◆ EXERCISE REQUIREMENTS:
In the material below, find the line with "Image resolution: width=1190" and the line with "Given: Open more options for Dinero", then output those two lines and every line between them, exactly.

[[ GIVEN DATA open ]]

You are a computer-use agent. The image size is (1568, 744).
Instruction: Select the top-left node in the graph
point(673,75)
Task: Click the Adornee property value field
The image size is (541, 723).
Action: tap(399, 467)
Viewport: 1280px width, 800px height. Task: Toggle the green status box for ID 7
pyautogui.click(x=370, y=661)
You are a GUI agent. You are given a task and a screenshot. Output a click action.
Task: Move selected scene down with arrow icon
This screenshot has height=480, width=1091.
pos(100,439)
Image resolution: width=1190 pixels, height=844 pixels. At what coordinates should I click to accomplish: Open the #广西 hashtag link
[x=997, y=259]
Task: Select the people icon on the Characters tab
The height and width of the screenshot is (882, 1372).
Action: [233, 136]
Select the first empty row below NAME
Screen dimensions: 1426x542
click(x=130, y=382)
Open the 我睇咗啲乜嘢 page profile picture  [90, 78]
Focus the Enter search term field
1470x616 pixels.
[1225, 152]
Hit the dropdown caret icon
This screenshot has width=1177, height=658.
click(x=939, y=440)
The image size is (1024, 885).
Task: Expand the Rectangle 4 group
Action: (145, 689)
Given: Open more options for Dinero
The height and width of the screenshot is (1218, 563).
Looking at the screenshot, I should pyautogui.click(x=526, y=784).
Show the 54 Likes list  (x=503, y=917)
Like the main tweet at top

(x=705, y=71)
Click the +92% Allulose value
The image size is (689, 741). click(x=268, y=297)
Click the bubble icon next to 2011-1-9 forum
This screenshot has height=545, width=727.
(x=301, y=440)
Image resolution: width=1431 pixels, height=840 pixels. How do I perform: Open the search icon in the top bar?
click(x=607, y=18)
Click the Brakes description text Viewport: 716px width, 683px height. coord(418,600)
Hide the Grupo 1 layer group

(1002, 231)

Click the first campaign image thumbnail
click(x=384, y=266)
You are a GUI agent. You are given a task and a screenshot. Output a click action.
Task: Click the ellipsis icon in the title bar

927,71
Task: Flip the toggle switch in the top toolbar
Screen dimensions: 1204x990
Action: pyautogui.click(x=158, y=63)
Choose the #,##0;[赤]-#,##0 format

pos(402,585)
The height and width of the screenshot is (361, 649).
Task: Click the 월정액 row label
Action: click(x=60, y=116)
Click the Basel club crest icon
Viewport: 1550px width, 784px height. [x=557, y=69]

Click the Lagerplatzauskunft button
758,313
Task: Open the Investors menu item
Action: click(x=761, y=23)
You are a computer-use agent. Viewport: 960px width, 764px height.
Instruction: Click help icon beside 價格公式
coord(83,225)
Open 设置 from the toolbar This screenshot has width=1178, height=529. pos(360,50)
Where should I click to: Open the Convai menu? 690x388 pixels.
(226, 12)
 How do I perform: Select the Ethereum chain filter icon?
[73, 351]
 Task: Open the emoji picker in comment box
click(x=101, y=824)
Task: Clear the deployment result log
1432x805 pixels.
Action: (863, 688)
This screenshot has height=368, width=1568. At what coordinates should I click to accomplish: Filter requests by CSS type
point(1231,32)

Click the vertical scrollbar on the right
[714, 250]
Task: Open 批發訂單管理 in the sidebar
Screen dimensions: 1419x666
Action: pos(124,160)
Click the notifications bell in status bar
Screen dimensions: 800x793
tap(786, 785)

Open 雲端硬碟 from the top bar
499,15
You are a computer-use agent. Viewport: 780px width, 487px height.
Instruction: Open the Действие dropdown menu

[[ GIVEN DATA closed ]]

◆ SOLUTION TO THIS PROBLEM:
Image resolution: width=1190 pixels, height=844 pixels. At what coordinates should I click to accomplish: Open the #广西 hashtag link
[x=997, y=259]
Task: Select the people icon on the Characters tab
The height and width of the screenshot is (882, 1372).
Action: [233, 136]
Select the first empty row below NAME
Screen dimensions: 1426x542
click(x=130, y=382)
Open the 我睇咗啲乜嘢 page profile picture  [90, 78]
Focus the Enter search term field
1470x616 pixels.
[1225, 152]
Hit the dropdown caret icon
This screenshot has width=1177, height=658.
click(x=939, y=440)
The image size is (1024, 885).
Task: Expand the Rectangle 4 group
Action: (145, 689)
Given: Open more options for Dinero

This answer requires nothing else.